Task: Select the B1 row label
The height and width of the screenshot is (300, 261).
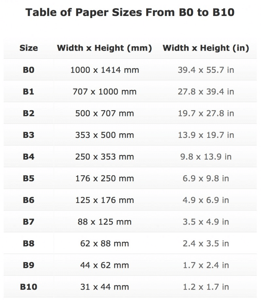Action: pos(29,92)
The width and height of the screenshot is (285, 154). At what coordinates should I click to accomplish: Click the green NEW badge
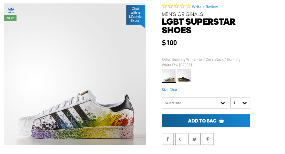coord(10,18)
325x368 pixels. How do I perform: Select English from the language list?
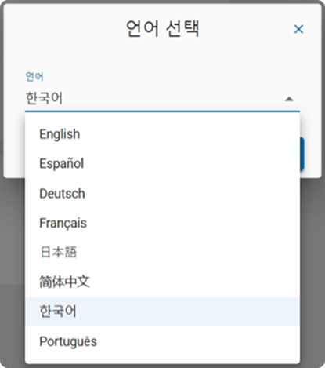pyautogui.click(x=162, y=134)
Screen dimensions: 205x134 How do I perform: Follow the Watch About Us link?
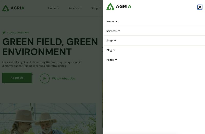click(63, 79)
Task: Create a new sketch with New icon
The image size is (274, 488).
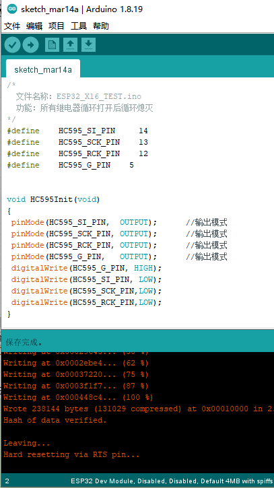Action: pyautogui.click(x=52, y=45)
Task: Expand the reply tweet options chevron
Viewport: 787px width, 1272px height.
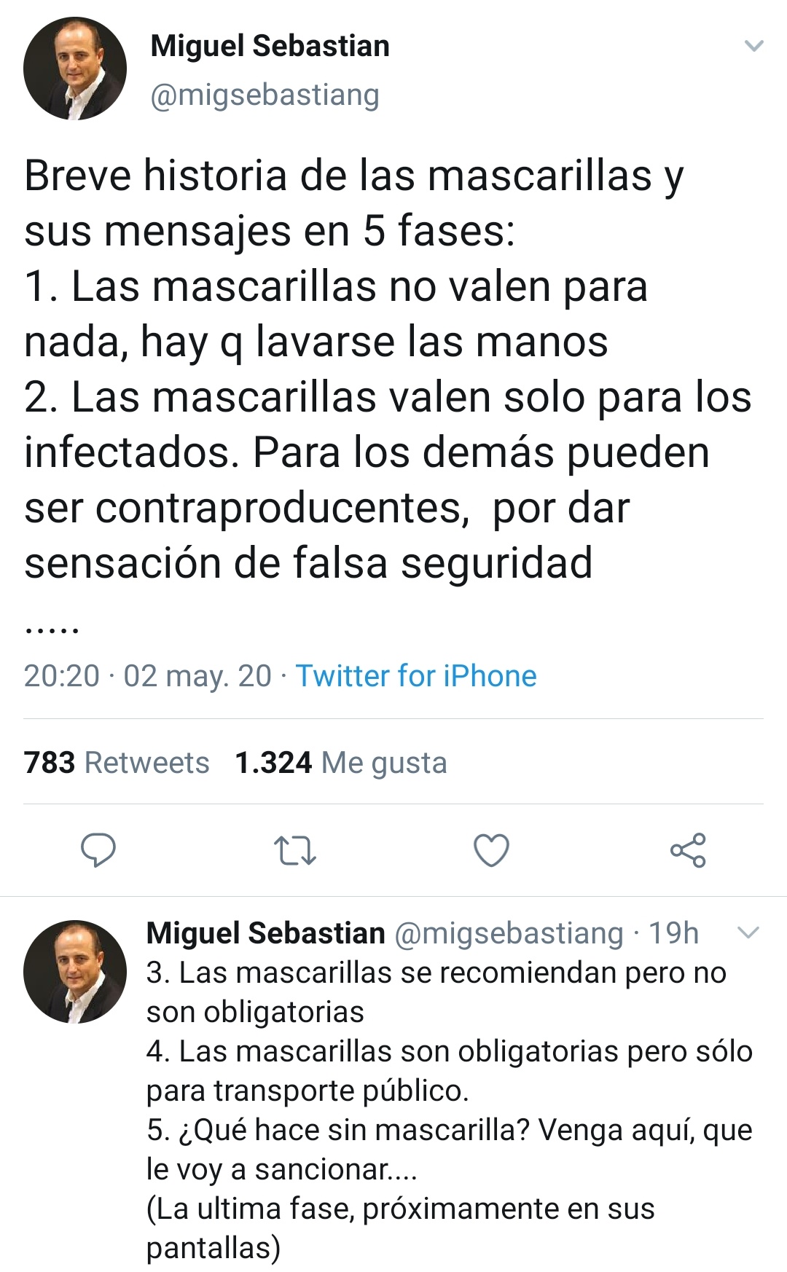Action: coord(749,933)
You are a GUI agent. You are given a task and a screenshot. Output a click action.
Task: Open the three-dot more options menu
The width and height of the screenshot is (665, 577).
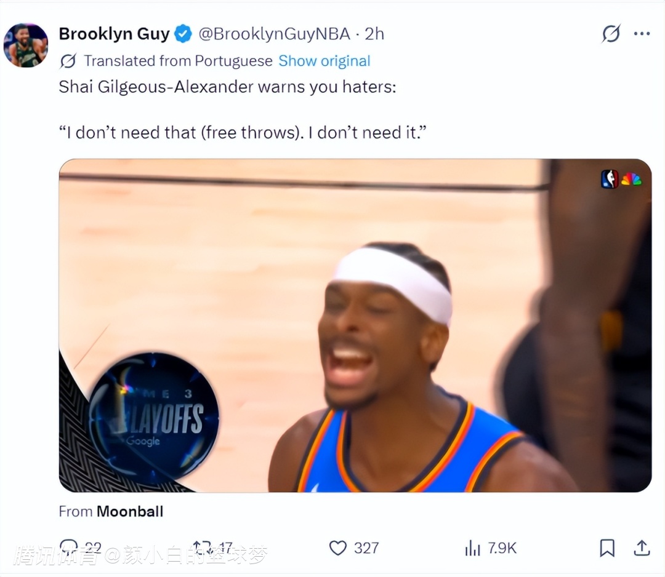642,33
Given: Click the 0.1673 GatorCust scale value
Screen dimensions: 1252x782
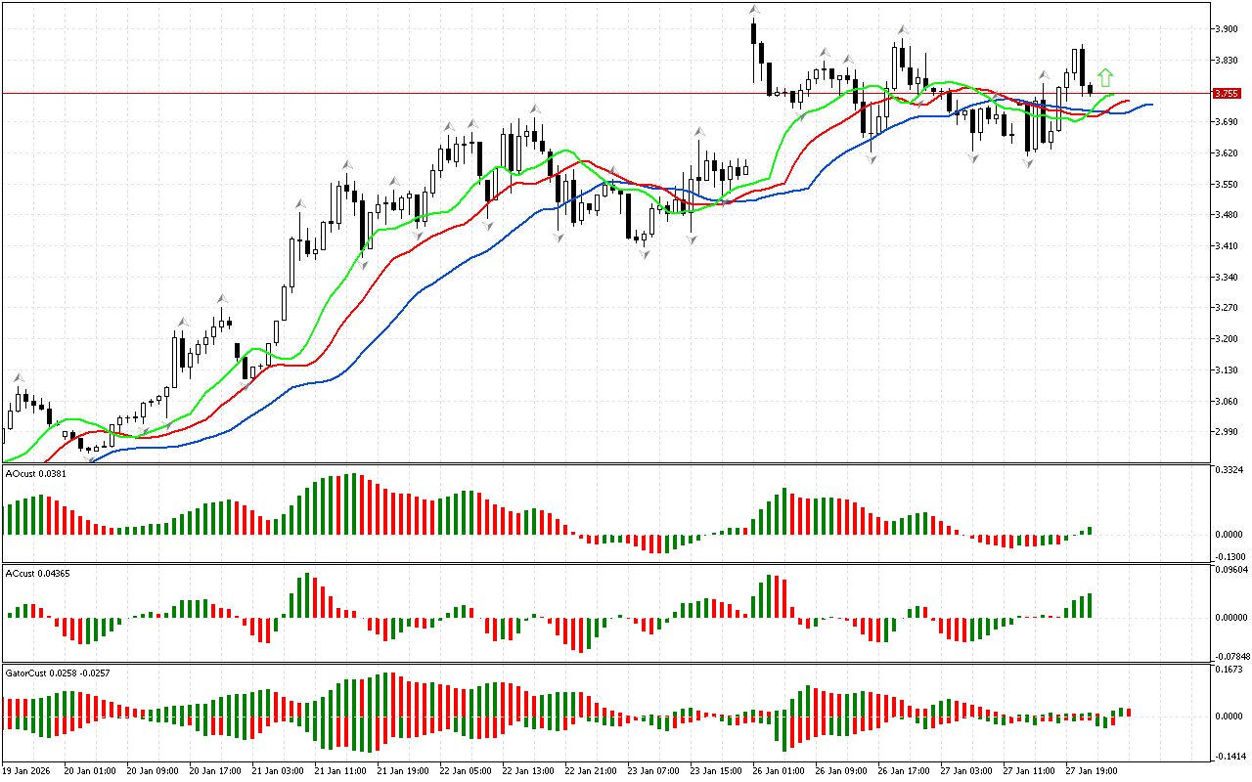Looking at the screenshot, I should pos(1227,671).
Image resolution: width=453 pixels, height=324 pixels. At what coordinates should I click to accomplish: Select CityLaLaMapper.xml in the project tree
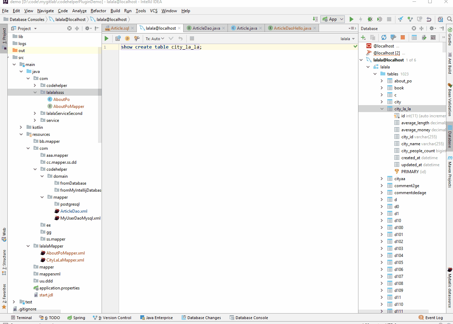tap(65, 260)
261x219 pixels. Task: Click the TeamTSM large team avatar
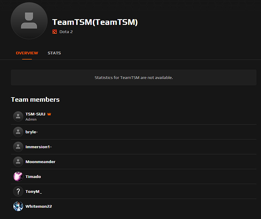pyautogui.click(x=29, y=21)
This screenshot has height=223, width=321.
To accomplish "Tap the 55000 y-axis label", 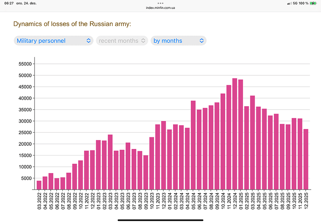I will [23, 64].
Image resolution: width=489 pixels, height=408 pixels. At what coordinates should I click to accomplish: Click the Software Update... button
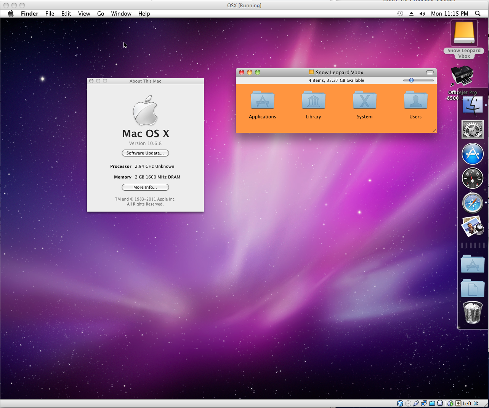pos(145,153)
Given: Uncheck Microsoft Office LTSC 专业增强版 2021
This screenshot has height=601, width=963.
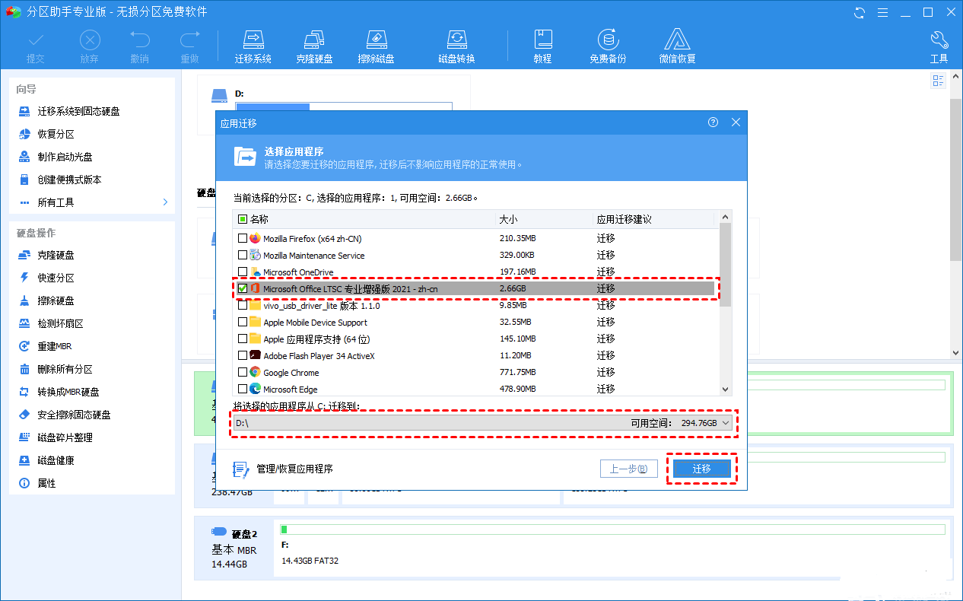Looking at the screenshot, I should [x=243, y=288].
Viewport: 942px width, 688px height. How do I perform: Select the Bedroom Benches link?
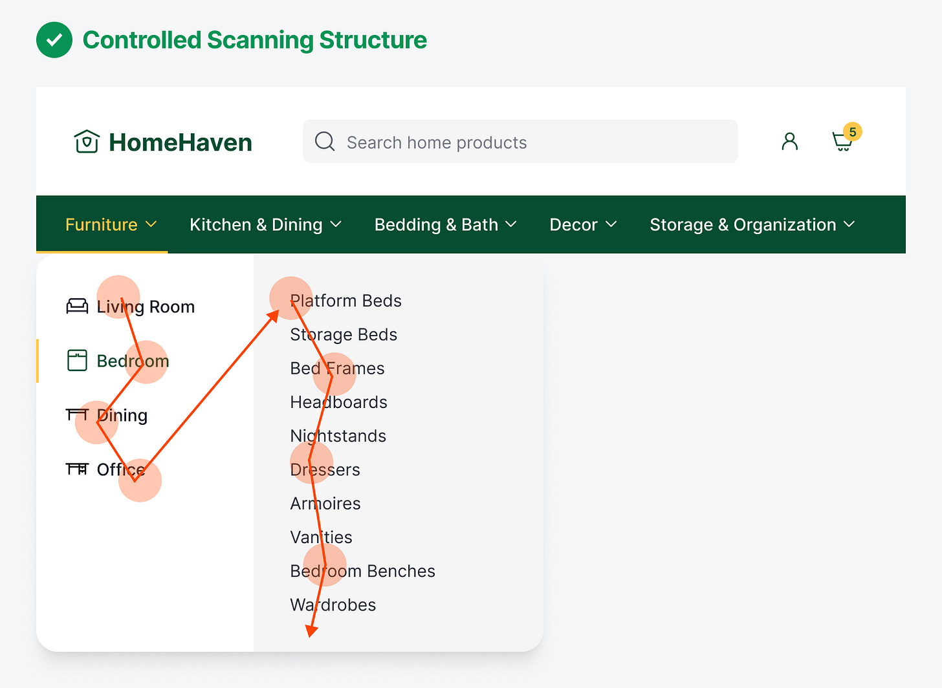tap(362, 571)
•••
INSTRUCTIONS TO FOLLOW :: Nothing but the lines from the one containing "This screenshot has height=601, width=963." to the last line of the records should be returned, exactly as they appear and without pictures.

SOLUTION FOR THIS PROBLEM ::
This screenshot has height=601, width=963.
Looking at the screenshot, I should [x=243, y=288].
Viewport: 942px width, 688px height. How do I perform: Select the Bedroom Benches link?
tap(362, 571)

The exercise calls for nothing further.